岡山市民の文芸
随筆 −第38回(平成18年度)−


姉の黒髪 高山 秋津


 姉とは六つ違いだ。私が小学一年生の時、姉は中学一年生。この時代の差は大きい。体格も知恵も違う。それでも、きょうだい喧嘩は勃発した。掴み合いになると必ず出る私の技がある。姉の髪の毛を力一杯引っ張るのだ。指にからみつかせ、ギュット握って離さない。涙をじんわり浮かべて堪える姉は、一本の静かな木だ。そして、私は、その幹でギャーギャーと騒ぎ立てる蝉のようなものだ。仲裁に入った母が、私の右手をほどけば、即座に左手で掴む。ほとほと困り果てたそうだ。

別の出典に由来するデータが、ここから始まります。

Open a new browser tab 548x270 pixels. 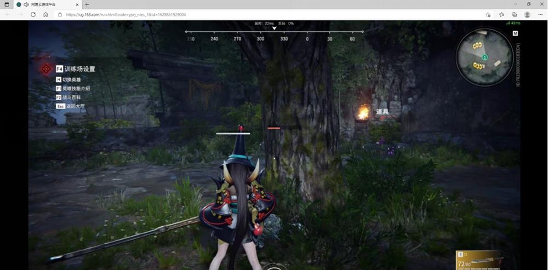[x=87, y=4]
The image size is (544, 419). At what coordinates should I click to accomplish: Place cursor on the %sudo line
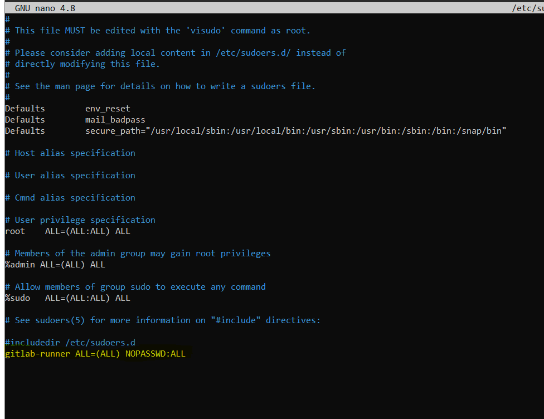(x=67, y=298)
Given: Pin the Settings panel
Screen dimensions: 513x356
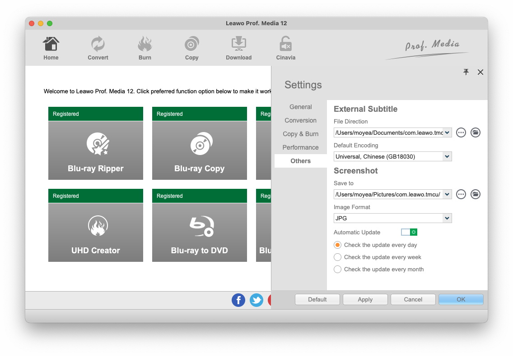Looking at the screenshot, I should [466, 72].
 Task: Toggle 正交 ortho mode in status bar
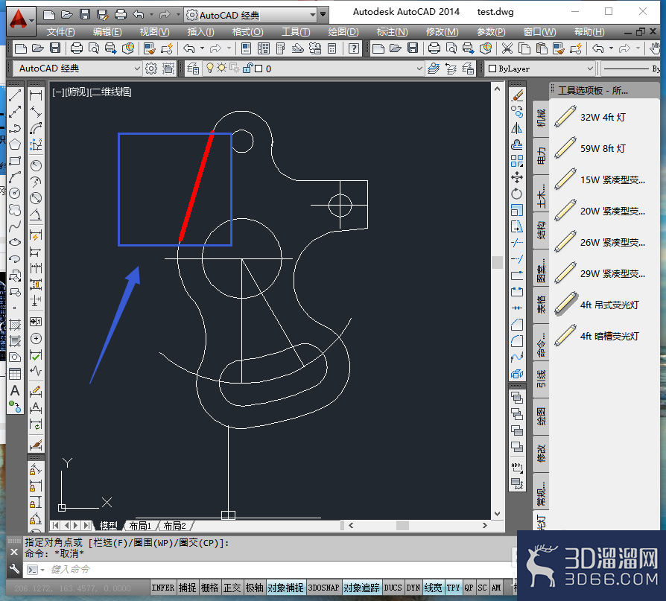[x=232, y=588]

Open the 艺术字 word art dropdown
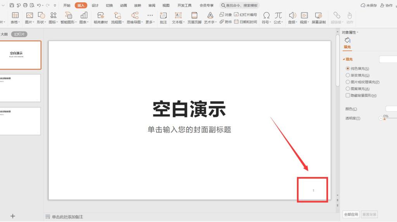pos(210,15)
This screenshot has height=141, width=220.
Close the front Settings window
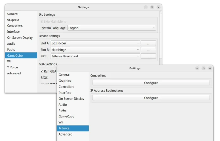[x=210, y=68]
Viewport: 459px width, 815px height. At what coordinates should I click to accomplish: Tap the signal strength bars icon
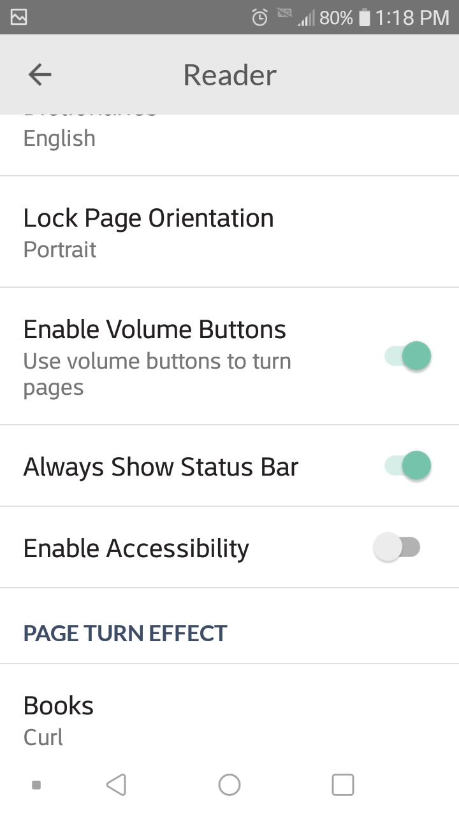[x=307, y=18]
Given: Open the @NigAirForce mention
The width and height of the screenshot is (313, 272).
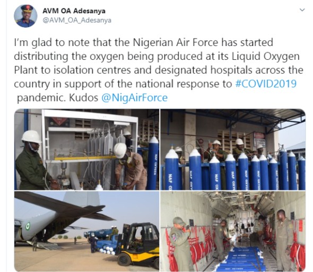Looking at the screenshot, I should pyautogui.click(x=134, y=98).
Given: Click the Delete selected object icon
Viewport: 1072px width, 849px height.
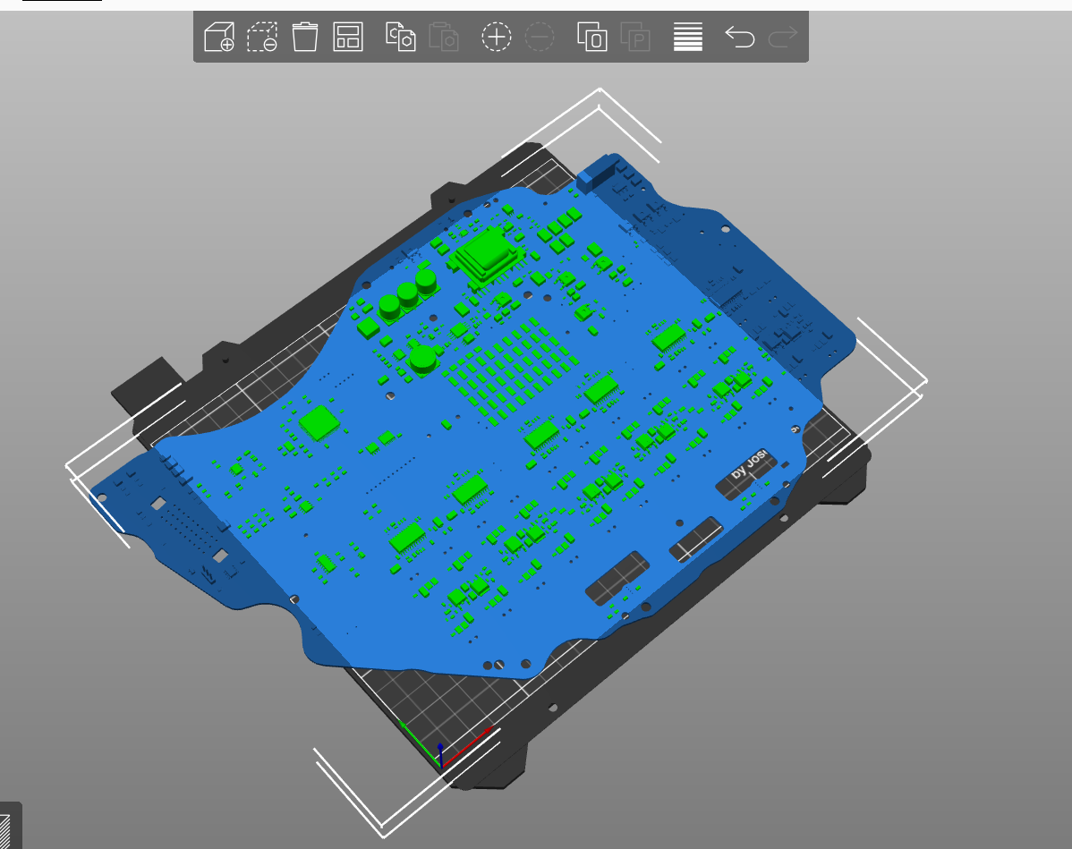Looking at the screenshot, I should pyautogui.click(x=262, y=37).
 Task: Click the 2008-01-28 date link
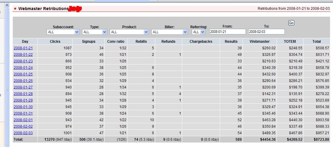[x=23, y=94]
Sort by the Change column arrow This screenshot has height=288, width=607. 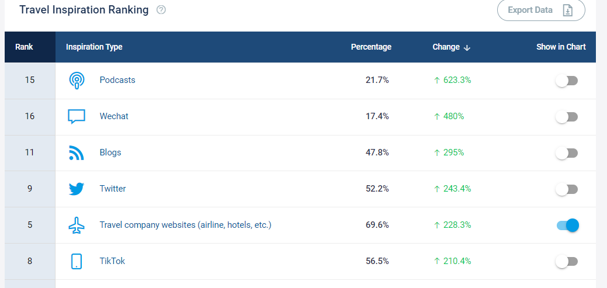click(x=467, y=47)
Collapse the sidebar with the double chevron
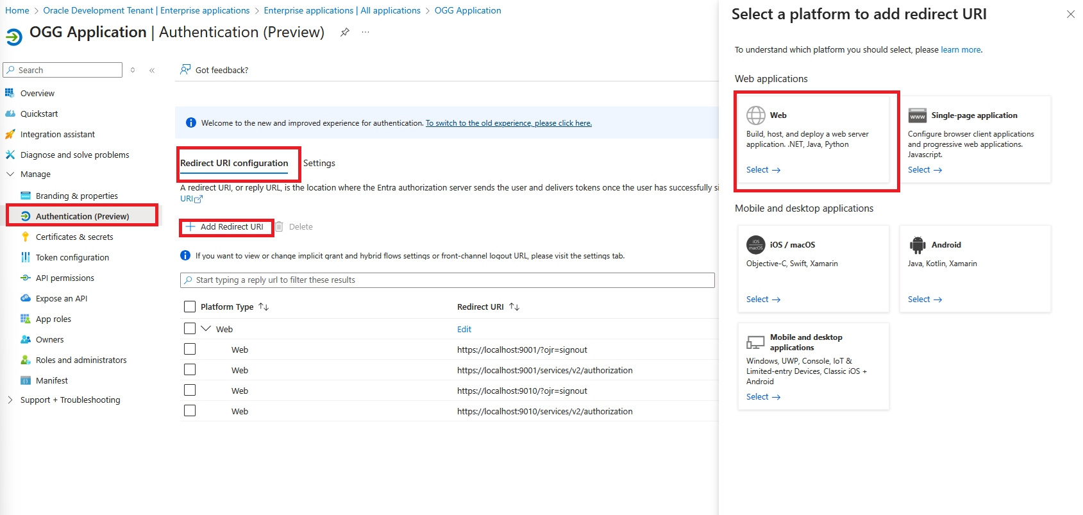This screenshot has width=1083, height=515. pos(152,71)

 姉の、漆黒の髪の毛の感触は、不思議と今も、思い出の襞の中にたたみ込まれている。
 姉は現在、五十歳。二十数年前、まだ新婚の頃に右の乳房を癌で失い、そして今年、右の乳房にもメスが入った。
 「全部きれいに取れたと思いますがね(癌細胞の)面が、ちょっと気に入らんなあ」
術後の医師の言葉を耳にしてから、安堵と不安が、交互に、心の面積を占めた。
 薬の副作用で、姉の髪は、どんどん抜けていった。柔らかい布地の帽子をかぶっているが、端から少しのぞいた頭皮には、赤ちゃんの頭のように頼りない産毛が生えているだけだ。
 よほど強い薬なのだろう。その点滴の直後から、笑顔が消えていく。姉の心の空を、一体どんな厚い雲がおおうのか。清潔な糸で、日常を編んでいた時の姉とは、別人のようになってしまう。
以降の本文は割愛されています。